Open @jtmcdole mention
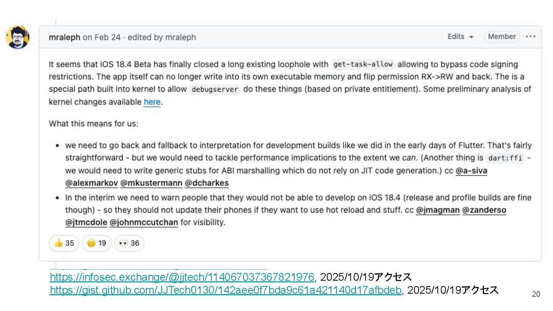coord(86,222)
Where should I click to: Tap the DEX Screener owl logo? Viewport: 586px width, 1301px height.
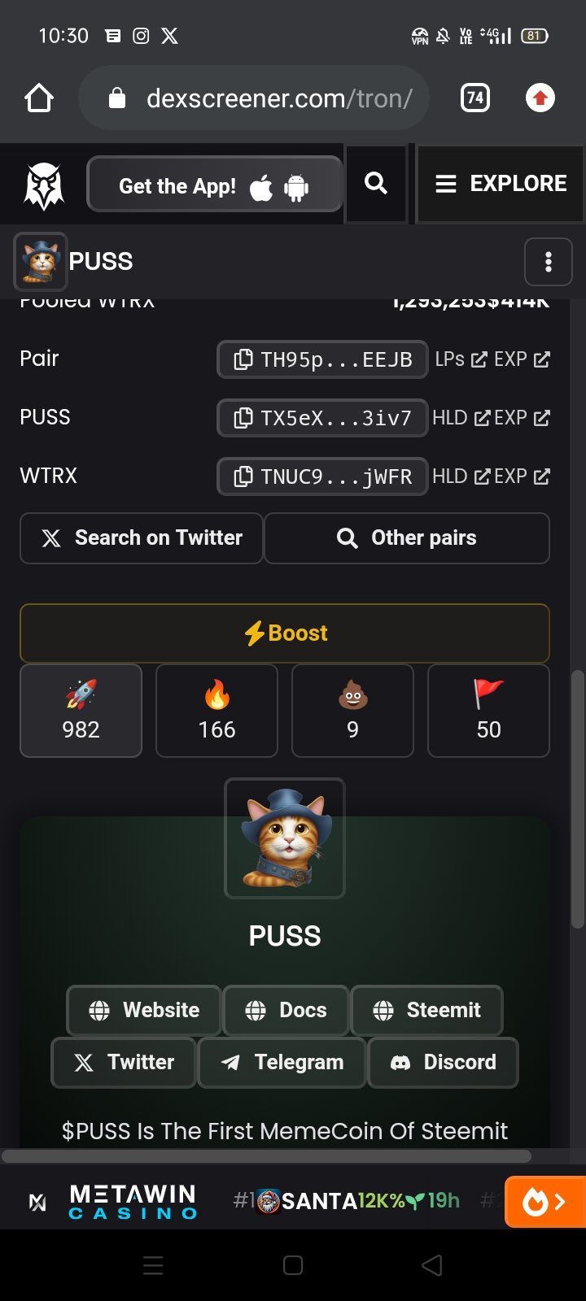click(44, 186)
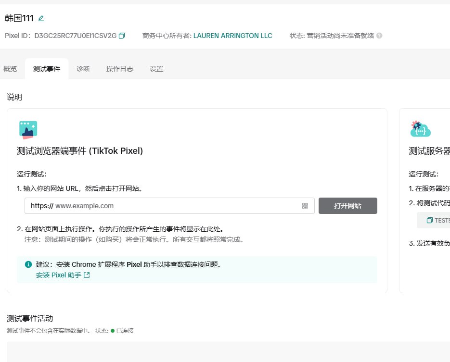Switch to the 概览 tab
Viewport: 450px width, 362px height.
coord(10,69)
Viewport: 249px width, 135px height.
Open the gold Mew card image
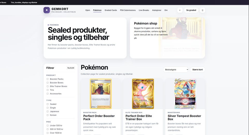pos(143,94)
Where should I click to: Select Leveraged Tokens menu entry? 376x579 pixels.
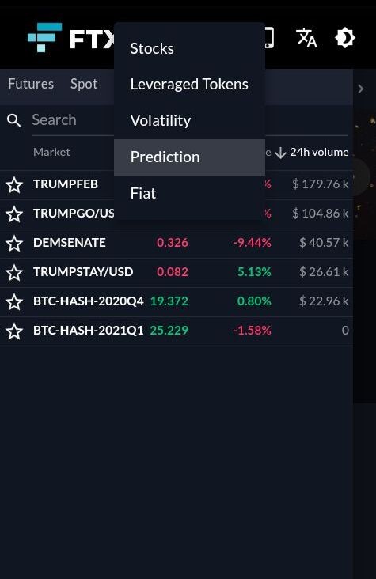tap(190, 85)
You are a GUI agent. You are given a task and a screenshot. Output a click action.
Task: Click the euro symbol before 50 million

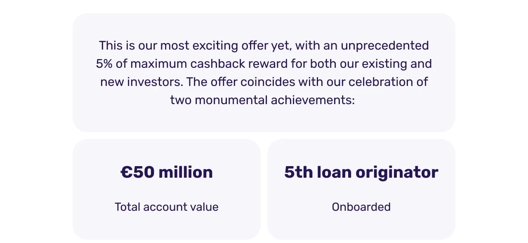(126, 172)
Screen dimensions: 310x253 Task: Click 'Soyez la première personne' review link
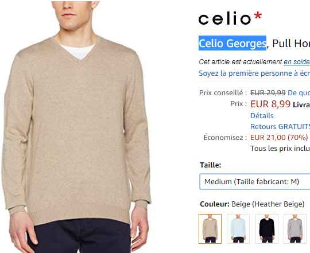(x=254, y=73)
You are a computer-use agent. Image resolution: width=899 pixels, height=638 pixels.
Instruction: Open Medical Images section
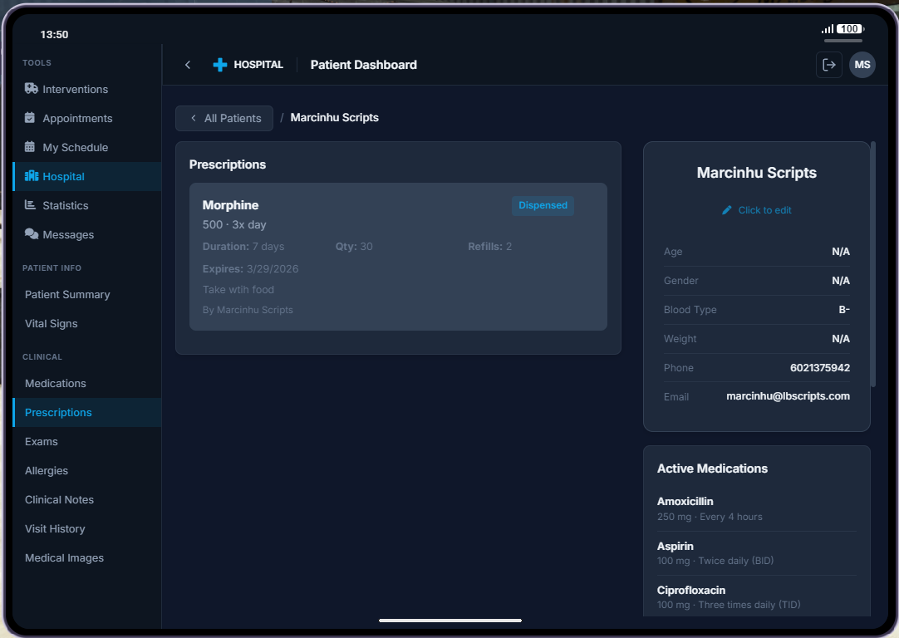(64, 557)
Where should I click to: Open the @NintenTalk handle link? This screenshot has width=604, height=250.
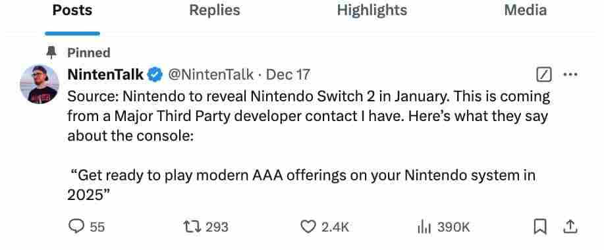pos(210,74)
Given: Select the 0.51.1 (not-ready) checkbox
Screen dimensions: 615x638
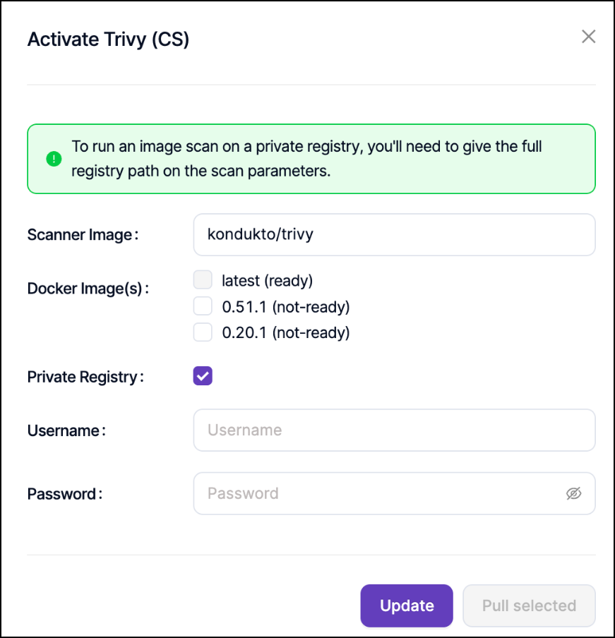Looking at the screenshot, I should [203, 306].
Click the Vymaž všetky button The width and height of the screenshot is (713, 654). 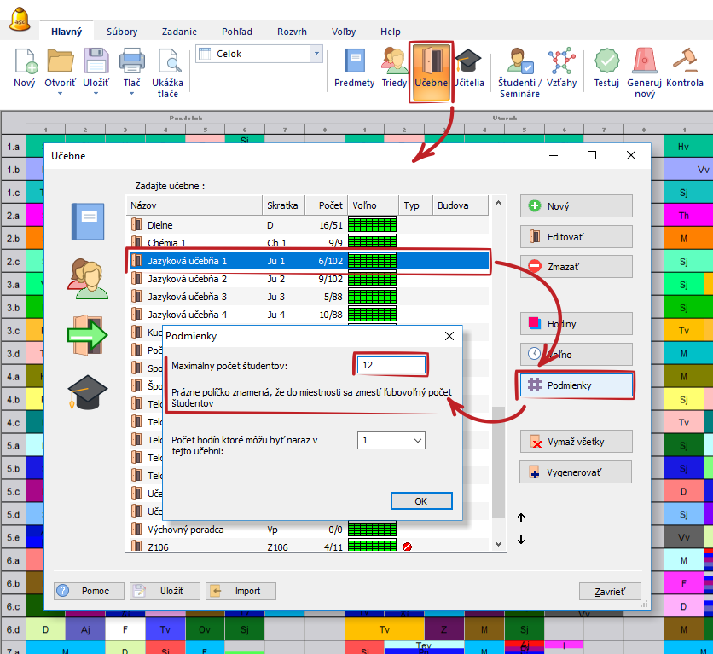click(x=576, y=442)
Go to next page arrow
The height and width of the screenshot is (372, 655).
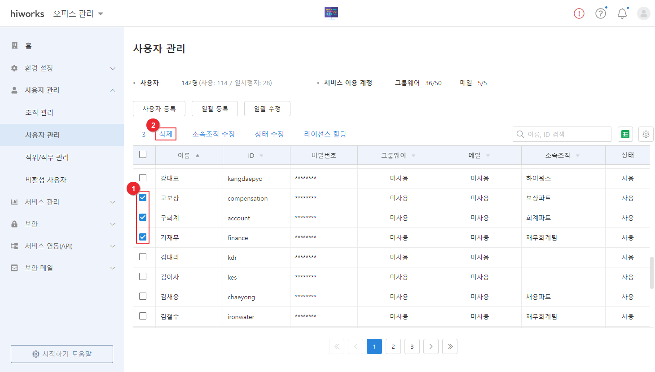431,346
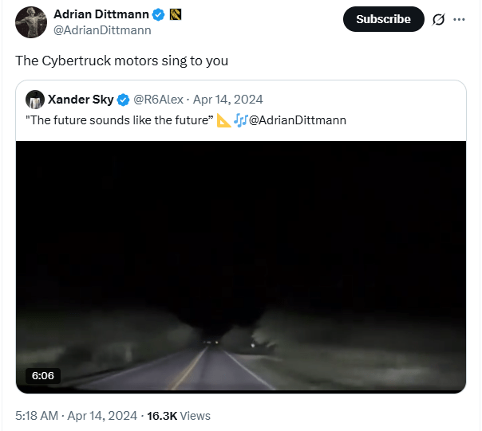The width and height of the screenshot is (482, 431).
Task: Click the @AdrianDittmann mention in quoted post
Action: [x=292, y=120]
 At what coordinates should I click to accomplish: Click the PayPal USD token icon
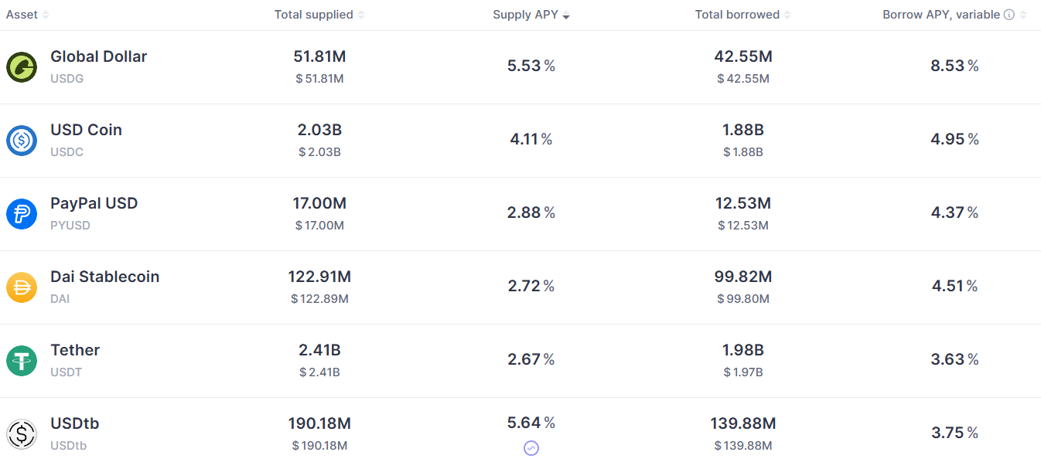(22, 214)
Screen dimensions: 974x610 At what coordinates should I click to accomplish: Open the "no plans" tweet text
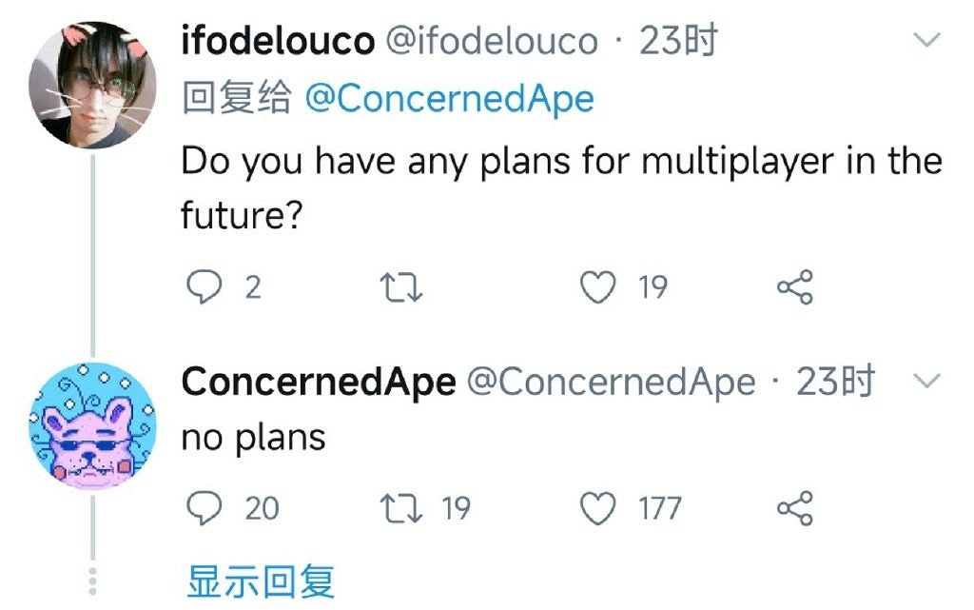[254, 438]
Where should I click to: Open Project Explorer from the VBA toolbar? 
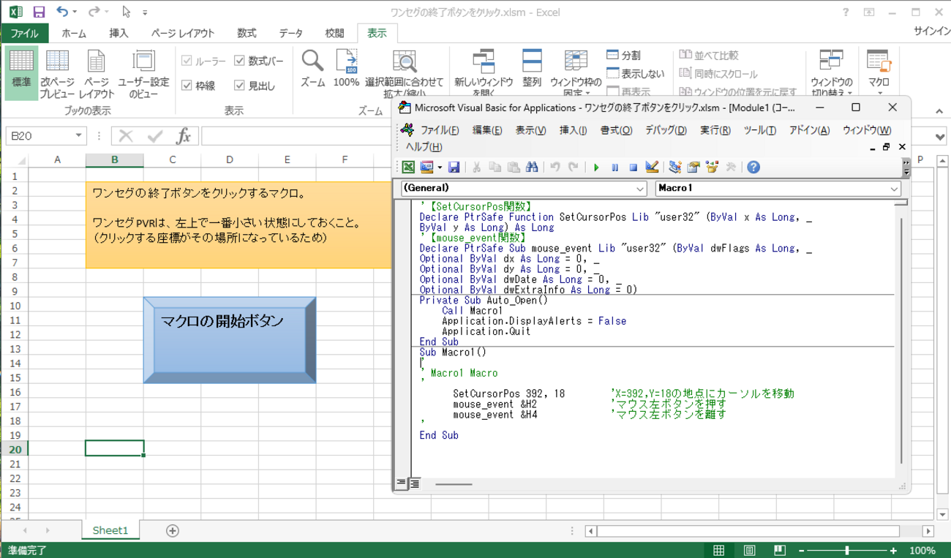coord(674,167)
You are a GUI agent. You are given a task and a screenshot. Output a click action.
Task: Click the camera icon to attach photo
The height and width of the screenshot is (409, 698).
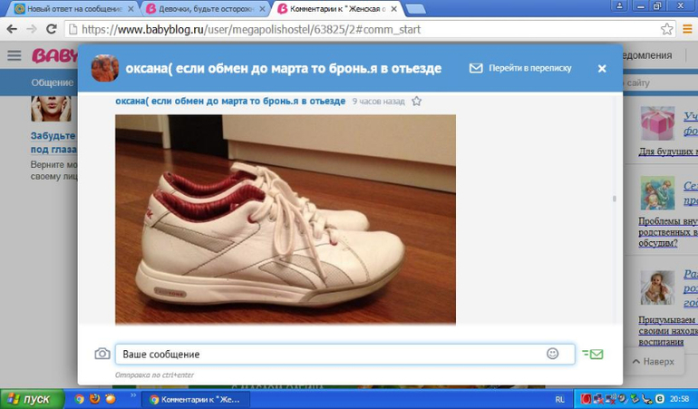coord(102,354)
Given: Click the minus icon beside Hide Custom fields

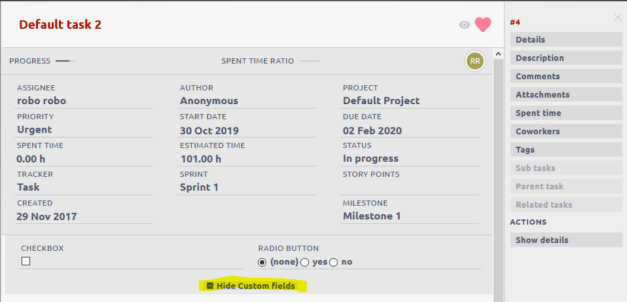Looking at the screenshot, I should point(210,286).

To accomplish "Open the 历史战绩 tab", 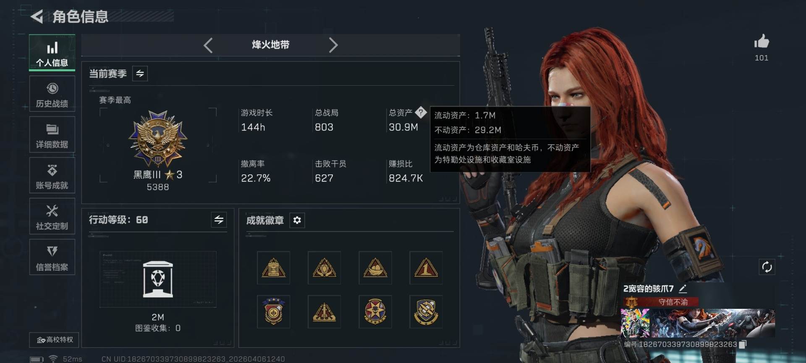I will pos(52,94).
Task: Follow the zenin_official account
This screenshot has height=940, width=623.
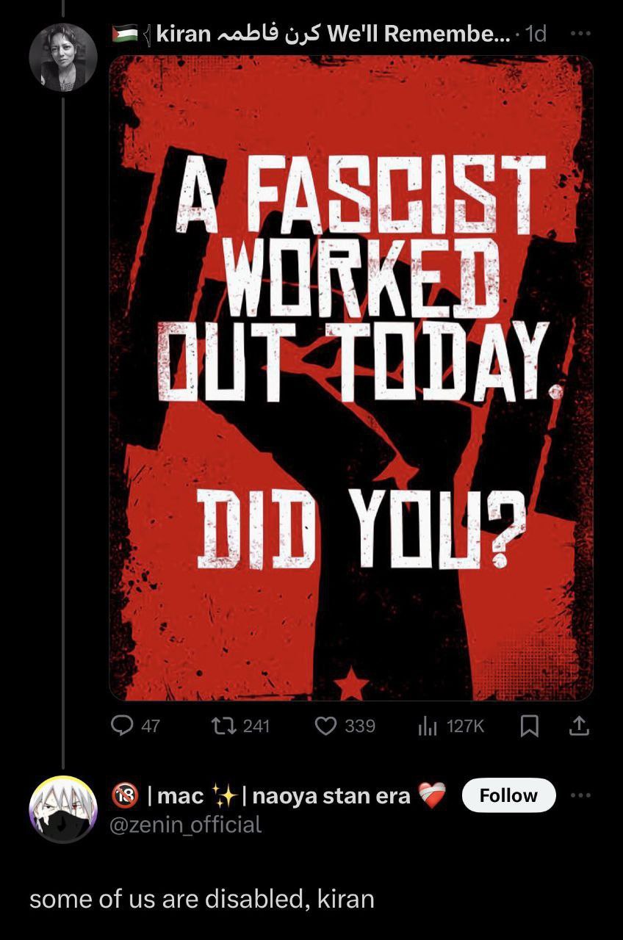Action: tap(508, 795)
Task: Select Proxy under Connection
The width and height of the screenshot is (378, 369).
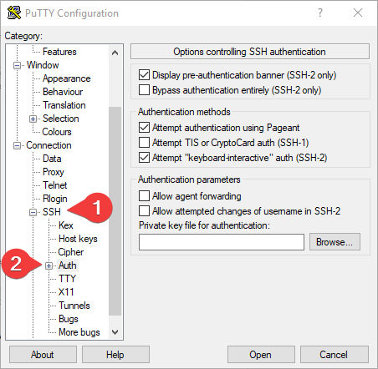Action: click(x=54, y=172)
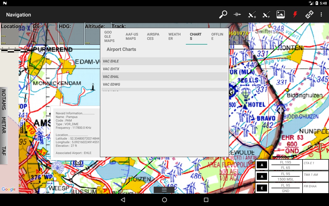
Task: Open the NOTAMS side panel
Action: 4,100
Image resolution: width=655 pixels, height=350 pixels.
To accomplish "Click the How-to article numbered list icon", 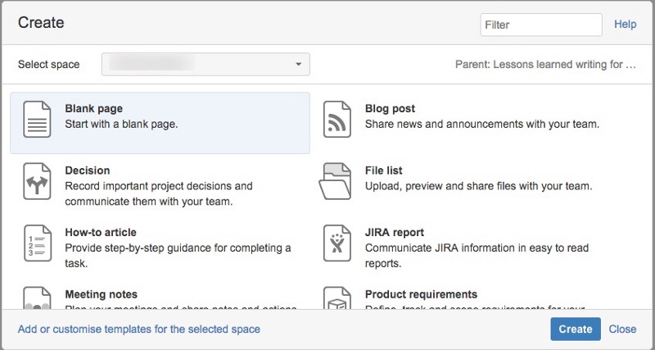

AIM OF THE TASK: I would like the lines from the one with "Image resolution: width=655" through the last line of the data above retyped exactly, with pictures left out, please.

EXERCISE OUTPUT:
Image resolution: width=655 pixels, height=350 pixels.
To accomplish "Click the How-to article numbered list icon", 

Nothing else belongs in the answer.